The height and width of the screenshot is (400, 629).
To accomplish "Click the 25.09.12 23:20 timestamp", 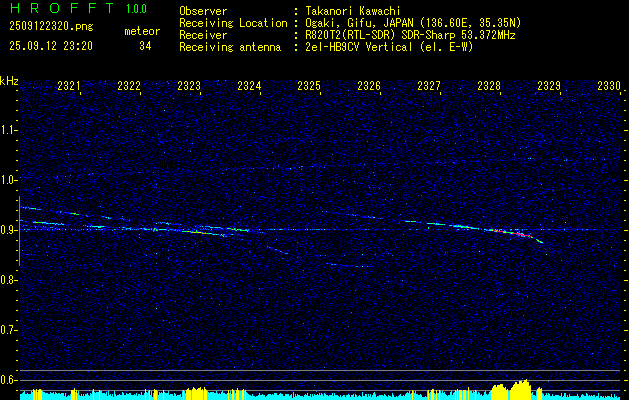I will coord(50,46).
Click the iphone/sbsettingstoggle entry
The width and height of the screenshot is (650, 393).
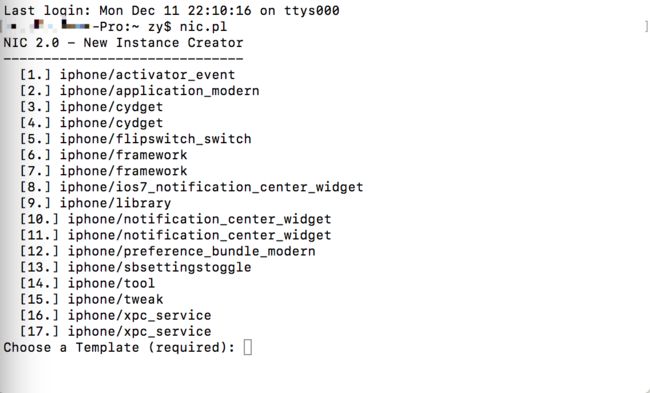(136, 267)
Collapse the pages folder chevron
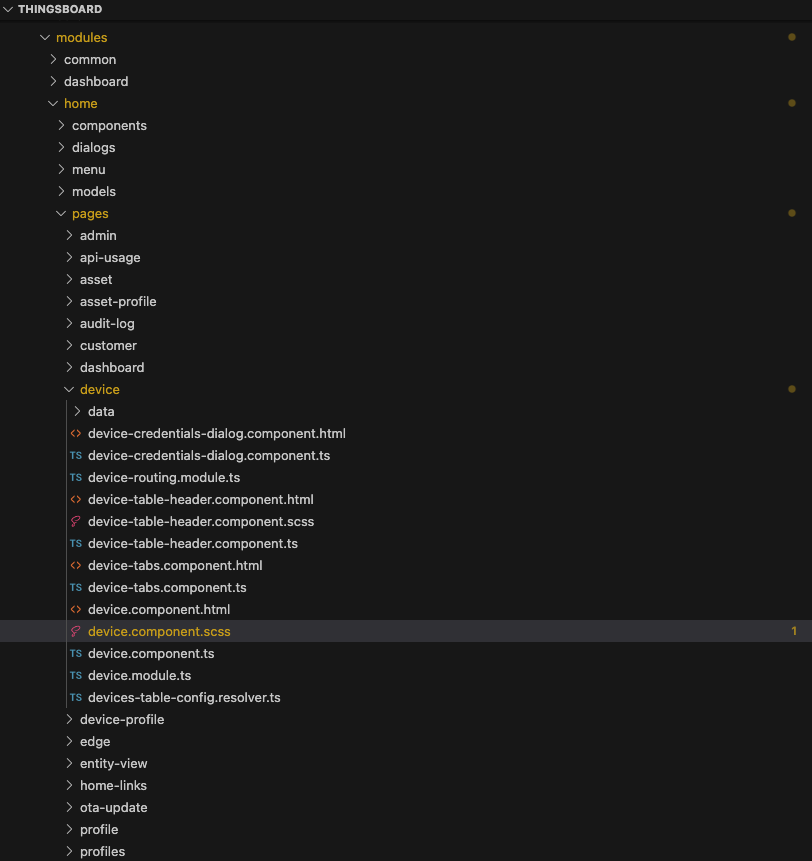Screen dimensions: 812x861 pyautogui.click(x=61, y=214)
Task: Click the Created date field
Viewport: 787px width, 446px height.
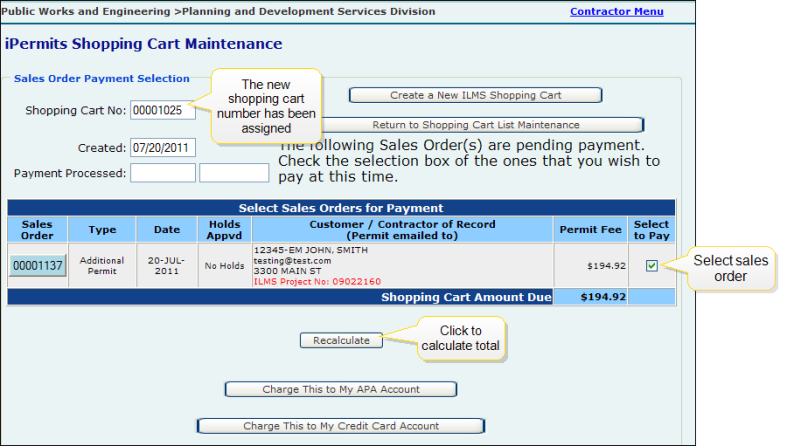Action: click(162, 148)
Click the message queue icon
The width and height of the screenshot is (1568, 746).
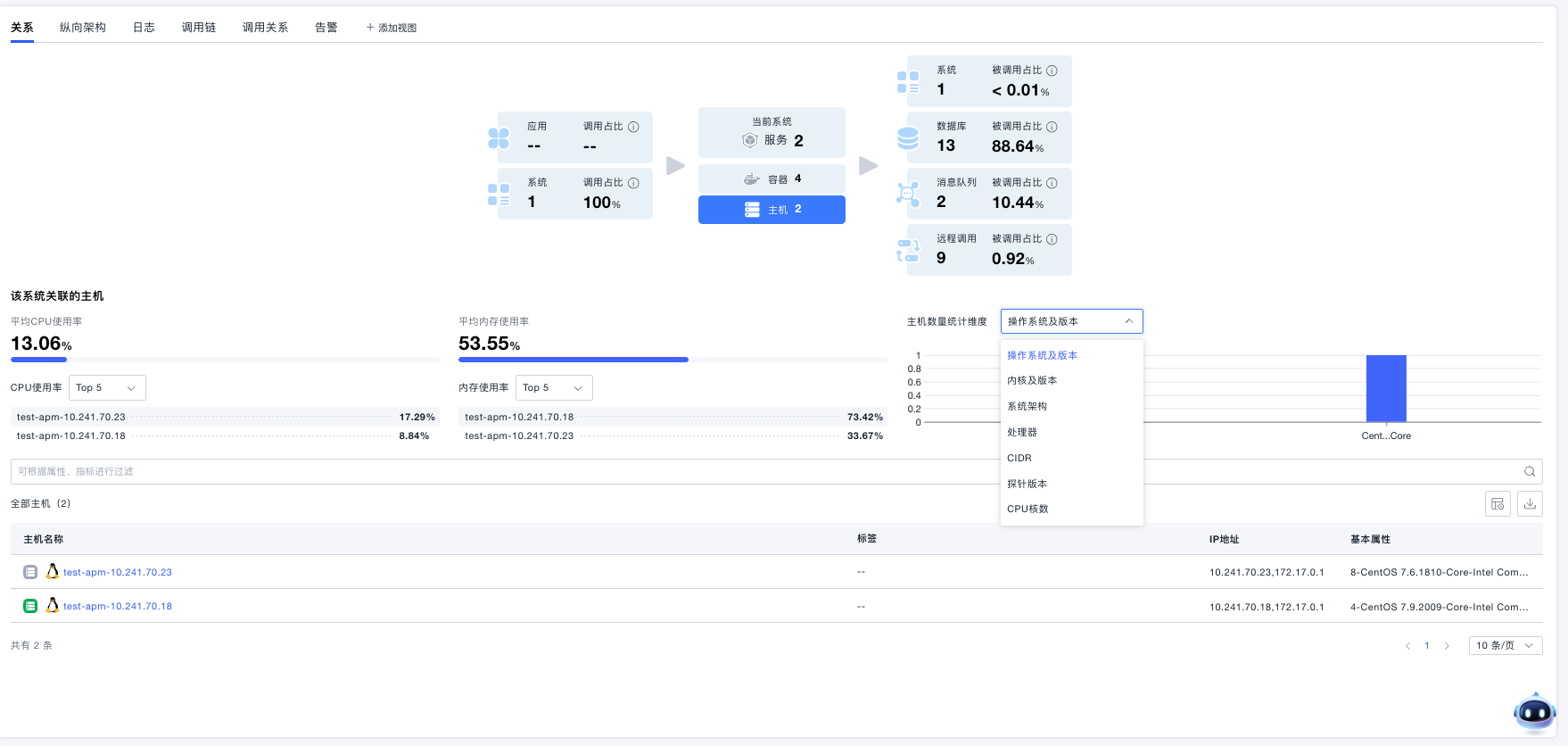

▸ **Exercise brief**
Take the records above from the line with "The width and height of the screenshot is (650, 393)." down to their last line and please copy those lines exactly, without the pictures.

▸ **Your response**
The width and height of the screenshot is (650, 393).
(136, 267)
Collapse the pages folder chevron
Screen dimensions: 812x861 pyautogui.click(x=61, y=214)
Task: Click the Created date field
Viewport: 787px width, 446px height.
Action: click(162, 148)
Click the message queue icon
The width and height of the screenshot is (1568, 746).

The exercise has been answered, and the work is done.